Text provided
------------------------------------------------------------

Friday night here in Greensboro was a wet affair. It was exactly how fall nights should be: windy, occasionally rainy, the damp leaves shivering on the trees.
I was acutely aware of the night, because I was sitting silently in my house, catching up on some freelance editing. I’ve had freelance work almost every single day this year, a fact that is reflected in both my credit rating (yay) and cuticles (nay). My scores are up but my nails are shredded.
It’s not a stressful task, but you do have to give the work your total concentration, which is why I was so annoyed when I started to hear the singing.
“Wheel in the sky keeps on turnin’.'”
I looked up from my papers.
“Don’t know where I’ll be tomORRRRRoowwww.”
Well. That was a drunk person. And it sounded like he was really close by. I figured it was some kid walking by. He sounded young. He sounded like a young white kid, probably went to a football game at the high school, maybe was walking back. I can assure you I never once left a high school football game sober, back in my day. Probably left singing Wheel in the Sky, as well.
“Carry on my wayward sonnnnn. There’ll be peace when you are done.”
Goddammit.
I had just gotten back into my work when another song started up. Edsel lifted his head from his bed.
“Hrrrrr,” said Edsel, his neck getting all dinosaur-y. Whenever he’s pissed off, the first hackle to rise is the neck hackle-dy area. If he’s infuriated, a whole line of fur rises up along his spine, and he looks just like a
just like a
oh, that one kind of dinosaur. With the hackles.

------------------------------------------------------------

Entries
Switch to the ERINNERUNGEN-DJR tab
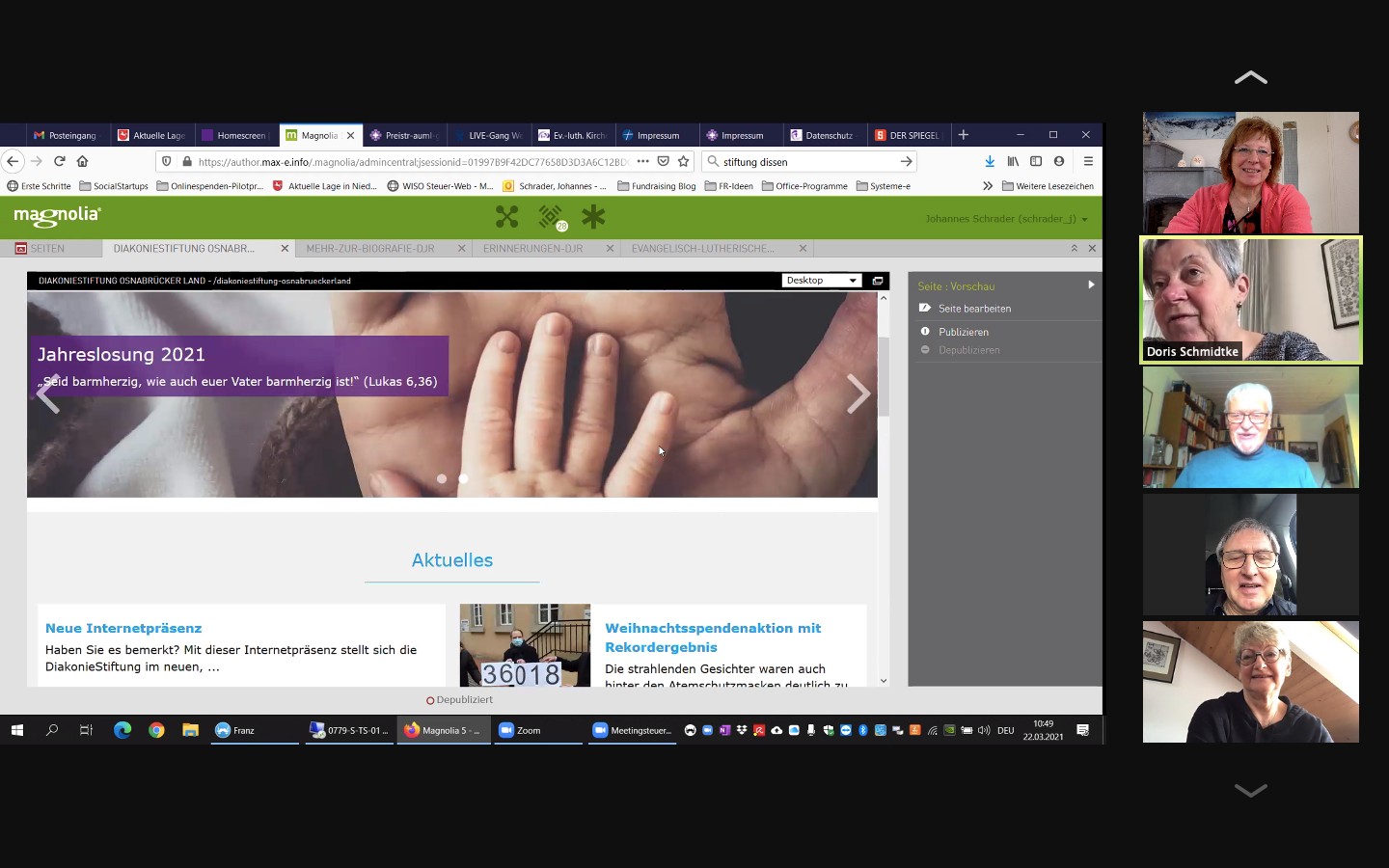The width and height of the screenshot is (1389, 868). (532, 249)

------------------------------------------------------------

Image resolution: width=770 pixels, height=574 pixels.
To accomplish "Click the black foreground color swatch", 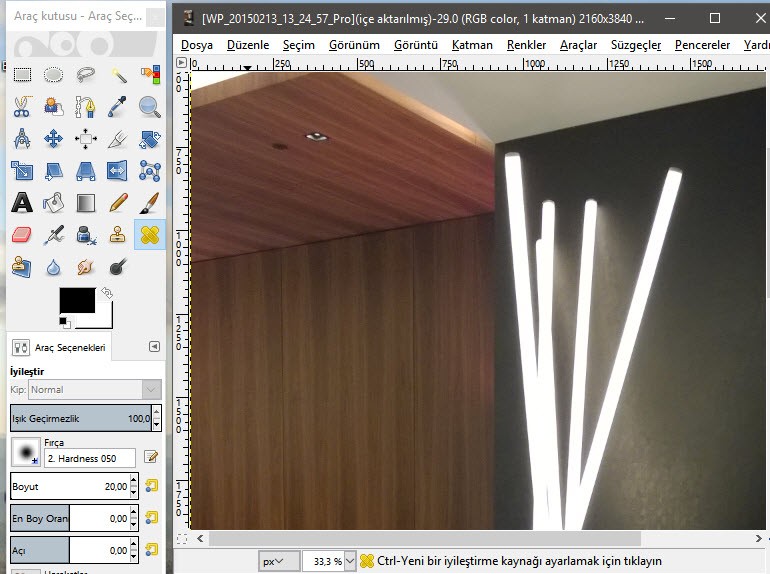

------------------------------------------------------------

Exercise
Answer these about the Friday-night post:
(a) In which city does the Friday night take place?
(b) What work was the writer catching up on when the singing began?
(c) On Edsel, which hackle rises first when he is angry?
Answer from the text only, not from the material.

Reply to the exercise
(a) Greensboro
(b) Freelance editing
(c) The neck hackle